— Stated task a —
Reproduce the records verbatim, starting with the line containing "Click the red plus button for resources" and going on through the line containing "Action: coord(1158,576)".

— Reading passage —

========================

1) going to space/colonization key to saving the earth's environment

2) tech solves the environment

3) econ key to solving the environment

4) attempts to preserve pristine environment = totalitarianism

5) attempts to preserve pristine environment = paradoxically destroy the environment (or the environment bounces back--aka Gaia)

6) External impacts (tie brakers)--tech/science/space/economy key to solve

7) External impacts (tie brakers)--hegemony good/realism good (if they solve violence, they can access the environment)

8) malthus arguments bad (various flavors) & anti-technology arguments = bad stuff

 

Also, its very much about your alternative is. You can also try to fend off impact turns with clarifications of what the alternative is.

Ultimately, you'll probably have to answer the above--although most teams will probably only get out 3 or 4 of the impact scenarios.

 

Learn how to debate this & you learn much of the core of the topic in terms of Ks:

Arguably most of the debate on the eco or tech Ks on the topic will probably be pretty similar.

 

Links to everything. You should be able to run this K versus every aff.

========================

— Entries shown —
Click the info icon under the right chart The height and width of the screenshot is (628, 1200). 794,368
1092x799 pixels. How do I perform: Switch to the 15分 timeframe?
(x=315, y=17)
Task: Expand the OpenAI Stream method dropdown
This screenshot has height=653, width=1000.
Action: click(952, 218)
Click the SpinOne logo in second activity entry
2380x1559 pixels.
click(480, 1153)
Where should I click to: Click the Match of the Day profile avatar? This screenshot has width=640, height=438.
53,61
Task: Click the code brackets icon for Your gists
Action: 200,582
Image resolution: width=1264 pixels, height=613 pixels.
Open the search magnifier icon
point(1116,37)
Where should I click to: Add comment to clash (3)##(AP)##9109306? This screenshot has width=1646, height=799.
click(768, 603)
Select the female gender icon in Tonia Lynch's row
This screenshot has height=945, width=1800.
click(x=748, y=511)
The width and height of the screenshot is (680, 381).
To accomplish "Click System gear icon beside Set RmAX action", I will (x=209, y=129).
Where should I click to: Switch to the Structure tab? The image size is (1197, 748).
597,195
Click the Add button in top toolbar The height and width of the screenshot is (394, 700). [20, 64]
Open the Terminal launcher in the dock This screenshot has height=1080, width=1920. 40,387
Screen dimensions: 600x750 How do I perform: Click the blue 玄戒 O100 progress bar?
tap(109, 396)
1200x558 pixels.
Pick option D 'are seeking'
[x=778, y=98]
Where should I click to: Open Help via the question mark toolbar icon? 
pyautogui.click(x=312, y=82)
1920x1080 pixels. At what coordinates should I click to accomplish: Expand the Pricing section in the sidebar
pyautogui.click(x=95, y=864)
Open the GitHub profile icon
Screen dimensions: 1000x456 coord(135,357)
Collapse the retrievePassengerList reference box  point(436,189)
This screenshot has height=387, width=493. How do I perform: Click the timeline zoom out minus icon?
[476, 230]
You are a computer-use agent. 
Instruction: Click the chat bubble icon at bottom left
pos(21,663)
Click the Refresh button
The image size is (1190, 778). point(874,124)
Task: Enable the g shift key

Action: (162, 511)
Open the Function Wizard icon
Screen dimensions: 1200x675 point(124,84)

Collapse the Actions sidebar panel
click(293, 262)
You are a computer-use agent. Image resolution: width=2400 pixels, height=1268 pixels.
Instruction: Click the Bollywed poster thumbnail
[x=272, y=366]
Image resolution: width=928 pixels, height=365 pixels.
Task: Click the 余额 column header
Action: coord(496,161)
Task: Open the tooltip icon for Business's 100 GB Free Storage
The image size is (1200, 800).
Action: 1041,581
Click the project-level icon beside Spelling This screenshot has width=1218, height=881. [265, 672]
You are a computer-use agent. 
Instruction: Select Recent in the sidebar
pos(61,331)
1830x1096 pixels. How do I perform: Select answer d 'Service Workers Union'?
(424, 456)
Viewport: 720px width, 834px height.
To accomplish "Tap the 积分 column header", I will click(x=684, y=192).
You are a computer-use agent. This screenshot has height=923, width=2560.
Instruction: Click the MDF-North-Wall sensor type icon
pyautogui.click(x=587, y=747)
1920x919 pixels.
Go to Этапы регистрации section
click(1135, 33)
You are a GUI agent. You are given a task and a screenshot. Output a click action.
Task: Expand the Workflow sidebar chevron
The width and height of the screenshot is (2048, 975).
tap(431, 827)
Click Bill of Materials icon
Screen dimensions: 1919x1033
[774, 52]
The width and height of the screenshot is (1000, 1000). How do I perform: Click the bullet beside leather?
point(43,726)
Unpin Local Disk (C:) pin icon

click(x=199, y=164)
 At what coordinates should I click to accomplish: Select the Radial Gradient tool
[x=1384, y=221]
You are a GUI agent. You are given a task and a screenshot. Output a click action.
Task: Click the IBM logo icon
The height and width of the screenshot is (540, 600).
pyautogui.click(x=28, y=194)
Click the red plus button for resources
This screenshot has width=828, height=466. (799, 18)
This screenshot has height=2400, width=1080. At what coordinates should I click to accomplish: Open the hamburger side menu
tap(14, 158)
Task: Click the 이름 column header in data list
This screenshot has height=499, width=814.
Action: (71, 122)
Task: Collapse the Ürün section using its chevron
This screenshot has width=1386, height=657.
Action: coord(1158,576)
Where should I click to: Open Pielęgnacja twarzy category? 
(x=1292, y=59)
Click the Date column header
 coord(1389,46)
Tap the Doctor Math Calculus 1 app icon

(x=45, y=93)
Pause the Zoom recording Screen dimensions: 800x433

========================

— Stated task b —
Answer these questions about the debate notes:
(i) What name do the notes give in parentheses for the environment bouncing back?
(ii) How many of the impact scenarios do the notes say most teams will probably get out?
(iii) Against which affs do the notes say you should be able to run this K?

— Correct result a —
Click the red plus button for resources
This screenshot has width=828, height=466. (799, 18)
This screenshot has height=2400, width=1080. At what coordinates should I click to accomplish: Open the hamburger side menu
tap(14, 158)
Task: Click the 이름 column header in data list
This screenshot has height=499, width=814.
Action: (71, 122)
Task: Collapse the Ürün section using its chevron
This screenshot has width=1386, height=657.
Action: coord(1158,576)

— Correct result b —
(i) Gaia
(ii) 3 or 4
(iii) Every aff